S. F. : La question du logement n’est pas neuve. C’était même une des raisons de la création de l’Asti quand, dans les années 70, les étrangers se voyaient refuser des logements. Ce problème concerne aujourd’hui tout le monde et est enfin à l’agenda, maintenant que des Luxembourgeois ont aussi des difficultés. Si c’est une question fondamentale, ce n’est pas notre domaine de spécialité. Nous faisons partie de la coalition Wunnrecht où d’autres sont plus habilités sur le sujet. Notre rôle est d’adresser les préoccupations qui concernent plus spécifiquement les étrangers pour qu’ils ne soient pas oubliés.
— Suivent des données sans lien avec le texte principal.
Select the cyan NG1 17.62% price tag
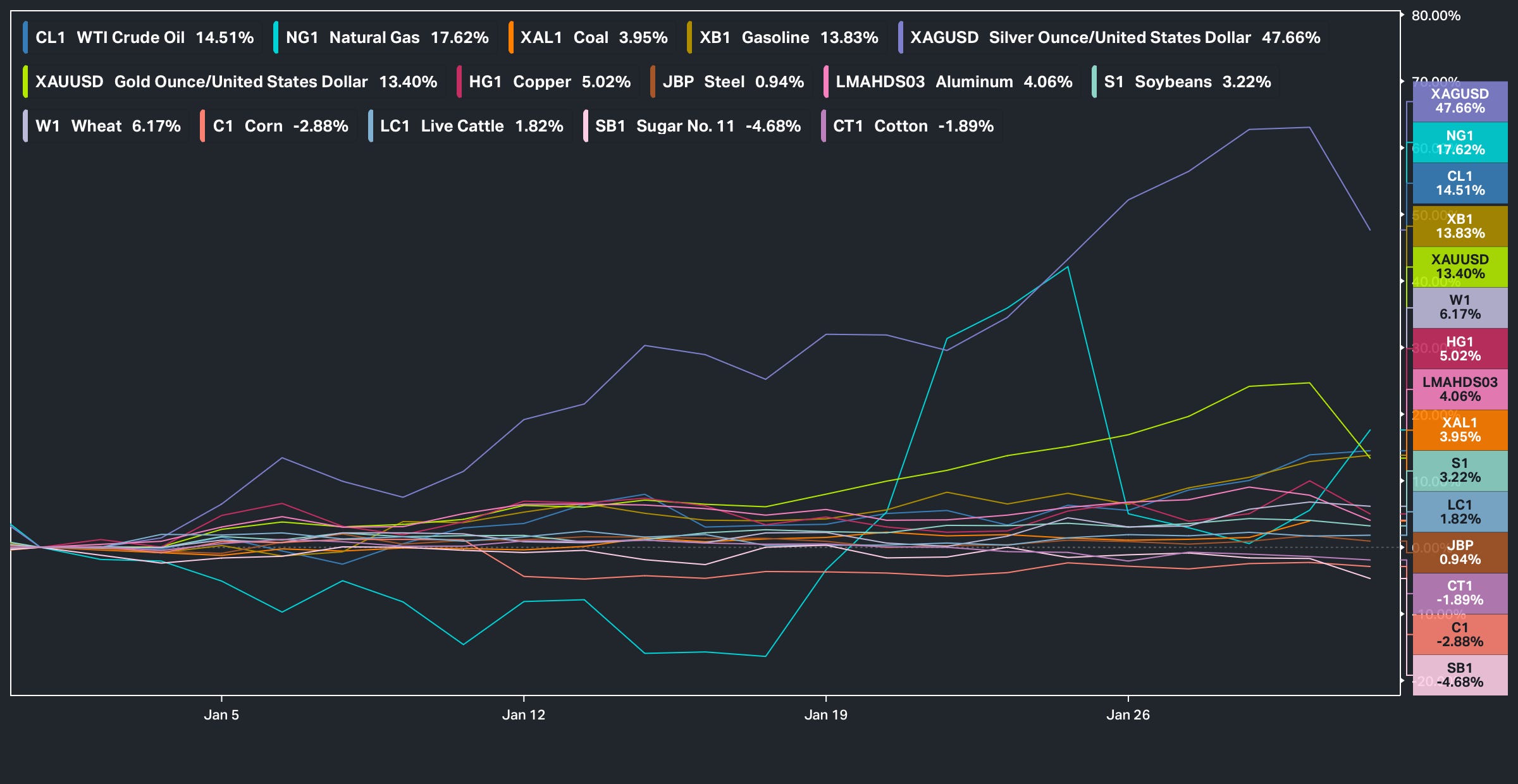The height and width of the screenshot is (784, 1518). (1460, 143)
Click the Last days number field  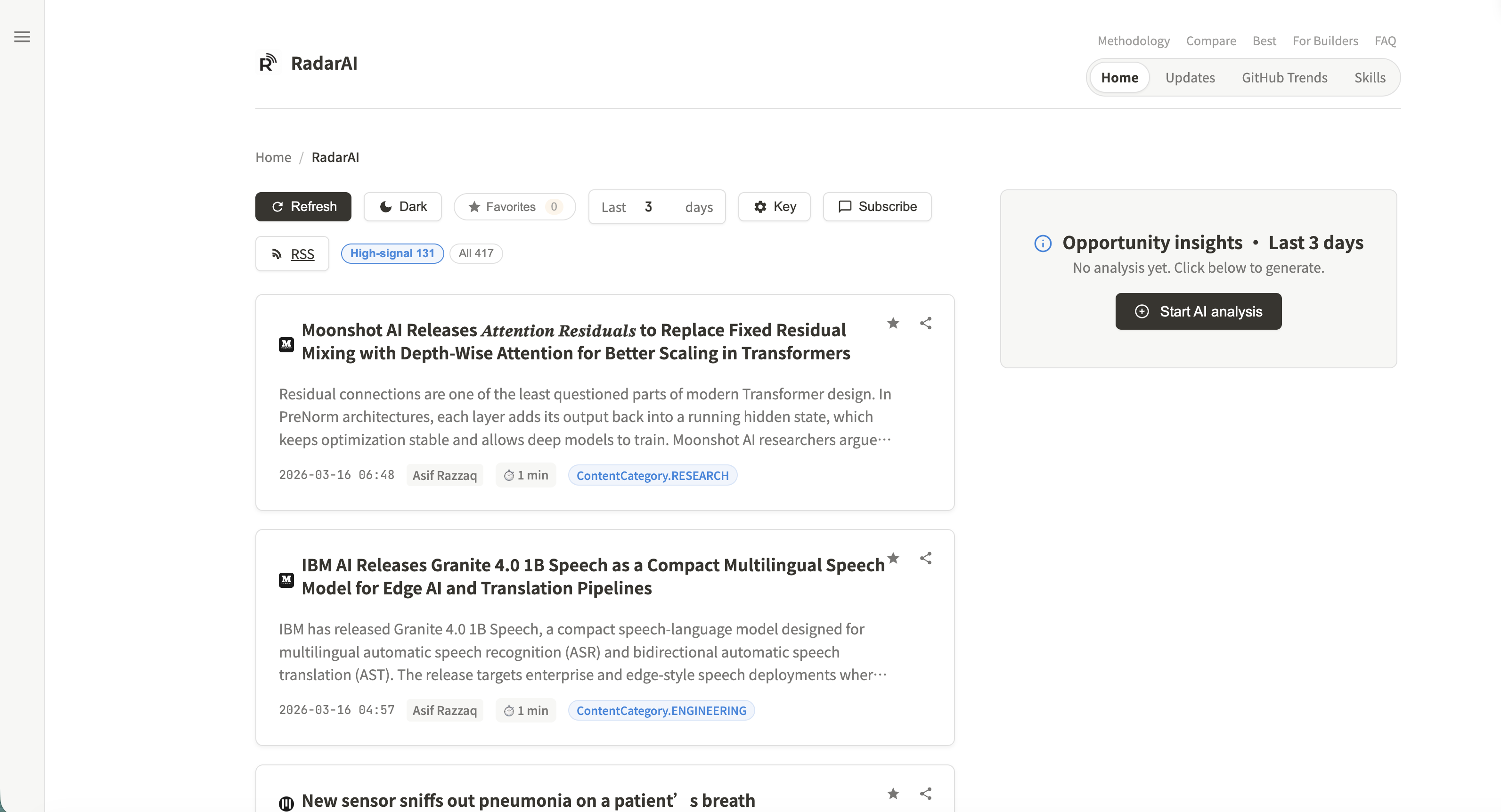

L’éducation est un des autres sujets historiques où les étrangers connaissent des difficultés spécifiques. Comment travaillez-vous dessus ?

S. F. : C’est en effet une des thématiques qui a été au cœur du travail de l’Asti. Mais, il y a une quinzaine d’années, les bénévoles impliqués sur ce sujet en ont eu marre de voir que les choses ne bougeaient pas et de ne pas recevoir de réponse politique.

C. G. : Le groupe de travail sur le sujet a été réactivé parce que les choses évoluent. Mais la montagne est encore haute. Les inégalités à l’école sont encore très fortes. De nombreux d’enfants d’origine étrangère, pour des raisons linguistiques, sociales, culturelles ou de parcours de migration, partent avec peu de chances de réussite. Il y a encore du pain sur la planche, mais on se sent un peu plus écouté. La nécessité de réformes est entendue, même s’il faut discuter du sens de ces réformes. Il y a des espoirs qui naissent.

E. C. : Je ne suis pas vraiment optimiste sur les questions d’éducation. La problématique de l’orientation reste cruciale. La création d’écoles internationales publiques ne suffit pas comme réponse. C’est une manière de contourner le problème avec une offre qui, dans les faits, instaure une séparation des enfants. Je préférerais qu’on trouve des solutions pour un régime commun qui soit adapté à tous les enfants, où tous les enfants auraient leur chance.

S. F. : Il ne faut pas oublier qu’il y a dans la question de l’école, une question électorale : un tiers des personnes qui votent aux élections nationales travaillent dans ou à côté de l’Éducation nationale. Aucun ministre ne veut mettre à dos cette masse. On revient donc à dire que le droit de vote des étrangers aurait permis de faire avancer les choses plus vite..

Nouvelle gouvernance

Élu président, Evandro Cimetta est avocat à Pétange. Il a été salarié de l’Asti, il y a une trentaine d’années, au sein de la structure d’accueil Kannernascht. Il est membre du CA depuis quatre ans. « Personne engagée », il est également président de l’hebdomadaire Woxx et vice-président de Aide aux Enfants Handicapés du Grand-Duché. Pour la première fois, l’Asti s’est doté d’une vice-présidente en la personne de Claire Geier. Cette française s’est engagée dans la commission d’intégration de la commune de Kopstal avant d’y siéger comme échevine. « Quand on s’intéresse à l’intégration, l’Asti vient forcément sur votre chemin », explique celle qui siège aussi au Conseil national pour étrangers.

L’équipe dirigeante est complétée par Jean-Louis Schlesser, secrétaire, Sara Bolliri, trésorière et deux salariés de l’Asti, Sergio Ferreira, directeur politique et Marc Piron, directeur des projets.